*Short task 1*: Return the listing verbatim, from its first line through the line containing "I will point(620,146).".
*Short task 2*: Continue the mailing-list thread about the DIH out-of-memory exception from where it stops.

*Source extract*:
========
You are viewing a plain text version of this content. The canonical link for it is here.
Posted to solr-user@lucene.apache.org by William Pierce <ev...@hotmail.com> on 2009/10/27 19:32:54 UTC

DIH out of memory exception

Folks:

My db contains approx 6M records -- on average each is approx 1K bytes.   When I use the DIH,  I reliably get an OOM exception.   The machine has 4 GB ram,  my tomcat is set to use max heap of 2G.  

The option of increasing memory is not tenable coz as the number of documents grows I will be back in this situation.  

Is there a way to batch the documents?  I tried setting the batchsize parameter to 500 on the <dataSource> tag where I specify the jdbc parameters.   This had no effect.

Best,

- Bill

Re: DIH out of memory exception

Posted by Constantijn Visinescu <ba...@gmail.com>.
Does this help?

http://wiki.apache.org/solr/DataImportHandlerFaq#I.27m_using_DataImportHandler_with_a_MySQL_database._My_table_is_huge_and_DataImportHandler_is_going_out_of_memory._Why_does_DataImportHandler_bring_everything_to_memory.3F

On Wed, Oct 28, 2009 at 12:38 AM, William Pierce <ev...@hotmail.com>wrote:

> Hi, Gilbert:
>
> Thanks for your tip!  I just tried it.  Unfortunately, it does not work for
> me.  I still get the OOM exception.
>
> How large was your dataset?  And what were your machine specs?
>
> Cheers,
>
> - Bill
>
> --------------------------------------------------
> From: "Gilbert Boyreau" <gb...@andevsol.com>
> Sent: Tuesday, October 27, 2009 11:54 AM
> To: <so...@lucene.apache.org>
> Subject: Re: DIH out of memory exception
>
>
>  Hi,
>>
>> I got the same problem using DIH with a large dataset in MySql database.
>>
>> Following :
>> http://dev.mysql.com/doc/refman/5.1/en/connector-j-reference-implementation-notes.html
>> ,
>> and looking at the java code, it appears that DIH use PreparedStatement in
>> the JdbcDataSource.
>>
>> I set the batchsize parameter to -1 and it solved my problem.
>>
>> Regards.
>> Gilbert.
>>
>> William Pierce a écrit :
>>
>>> Folks:
>>>
>>> My db contains approx 6M records -- on average each is approx 1K bytes.
>>> When I use the DIH,  I reliably get an OOM exception.   The machine has 4 GB
>>> ram,  my tomcat is set to use max heap of 2G.
========
[Records from a pointing dataset]
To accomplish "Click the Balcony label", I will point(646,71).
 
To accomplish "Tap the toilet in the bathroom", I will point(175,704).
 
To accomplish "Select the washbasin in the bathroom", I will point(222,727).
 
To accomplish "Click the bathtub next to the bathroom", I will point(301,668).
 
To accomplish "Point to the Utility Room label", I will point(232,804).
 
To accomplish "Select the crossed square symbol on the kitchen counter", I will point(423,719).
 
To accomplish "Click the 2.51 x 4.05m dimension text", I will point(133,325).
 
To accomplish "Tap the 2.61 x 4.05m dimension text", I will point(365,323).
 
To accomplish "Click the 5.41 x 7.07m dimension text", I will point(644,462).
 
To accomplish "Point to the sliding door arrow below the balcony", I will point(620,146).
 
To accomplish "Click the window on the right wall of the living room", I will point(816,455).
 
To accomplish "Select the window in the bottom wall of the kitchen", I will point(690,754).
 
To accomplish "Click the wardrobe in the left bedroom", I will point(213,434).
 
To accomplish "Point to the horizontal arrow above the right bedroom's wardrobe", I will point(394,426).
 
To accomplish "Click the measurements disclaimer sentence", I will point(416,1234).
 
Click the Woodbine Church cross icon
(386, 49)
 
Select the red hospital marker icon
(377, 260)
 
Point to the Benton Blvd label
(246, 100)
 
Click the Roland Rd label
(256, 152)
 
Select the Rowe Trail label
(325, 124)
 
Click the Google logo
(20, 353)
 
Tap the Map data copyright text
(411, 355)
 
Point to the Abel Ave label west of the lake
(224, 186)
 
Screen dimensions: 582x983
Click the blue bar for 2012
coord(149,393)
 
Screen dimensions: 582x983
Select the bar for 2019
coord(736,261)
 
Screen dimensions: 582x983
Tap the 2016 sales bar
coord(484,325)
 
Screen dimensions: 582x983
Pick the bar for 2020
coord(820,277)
========
*Response 1*:
To accomplish "Click the Balcony label", I will point(646,71).
 
To accomplish "Tap the toilet in the bathroom", I will point(175,704).
 
To accomplish "Select the washbasin in the bathroom", I will point(222,727).
 
To accomplish "Click the bathtub next to the bathroom", I will point(301,668).
 
To accomplish "Point to the Utility Room label", I will point(232,804).
 
To accomplish "Select the crossed square symbol on the kitchen counter", I will point(423,719).
 
To accomplish "Click the 2.51 x 4.05m dimension text", I will point(133,325).
 
To accomplish "Tap the 2.61 x 4.05m dimension text", I will point(365,323).
 
To accomplish "Click the 5.41 x 7.07m dimension text", I will point(644,462).
 
To accomplish "Point to the sliding door arrow below the balcony", I will point(620,146).

*Response 2*:
>>> The option of increasing memory is not tenable coz as the number of
>>> documents grows I will be back in this situation.
>>> Is there a way to batch the documents?  I tried setting the batchsize
>>> parameter to 500 on the <dataSource> tag where I specify the jdbc
>>> parameters.   This had no effect.
>>>
>>> Best,
>>>
>>> - Bill
>>>
>>>
>>
>>

Re: DIH out of memory exception

Posted by William Pierce <ev...@hotmail.com>.
Hi, Gilbert:

Thanks for your tip!  I just tried it.  Unfortunately, it does not work for 
me.  I still get the OOM exception.

How large was your dataset?  And what were your machine specs?

Cheers,

- Bill

--------------------------------------------------
From: "Gilbert Boyreau" <gb...@andevsol.com>
Sent: Tuesday, October 27, 2009 11:54 AM
To: <so...@lucene.apache.org>
Subject: Re: DIH out of memory exception

> Hi,
>
> I got the same problem using DIH with a large dataset in MySql database.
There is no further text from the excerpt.